[Collected data]
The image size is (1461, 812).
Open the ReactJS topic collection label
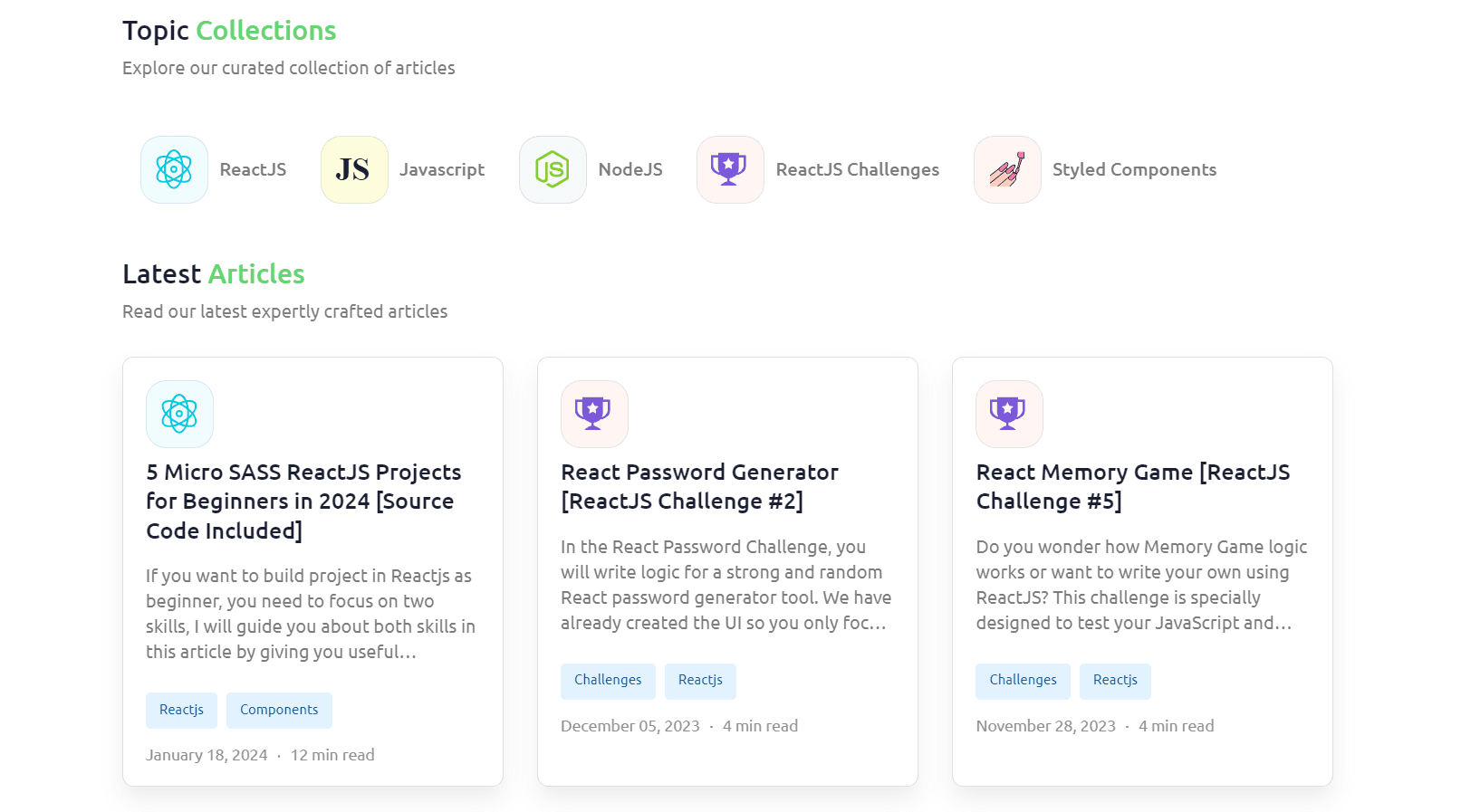tap(253, 170)
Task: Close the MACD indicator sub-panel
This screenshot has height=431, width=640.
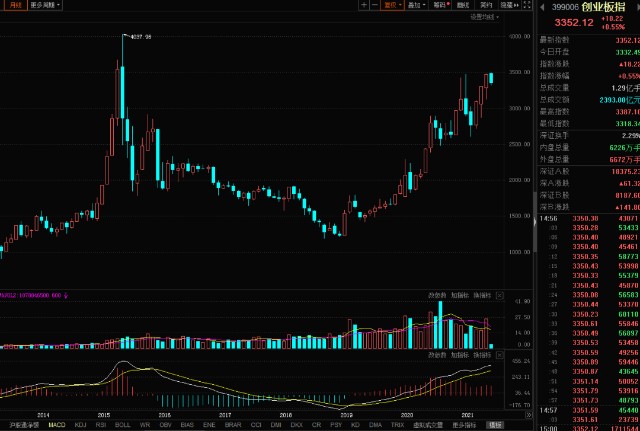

- _Work instructions_: Reproduce the whole of the data, word for word, and omit its pictures.

- _Task result_:
The image size is (1461, 812).
Open the ReactJS topic collection label
tap(253, 170)
Task: Close the MACD indicator sub-panel
This screenshot has height=431, width=640.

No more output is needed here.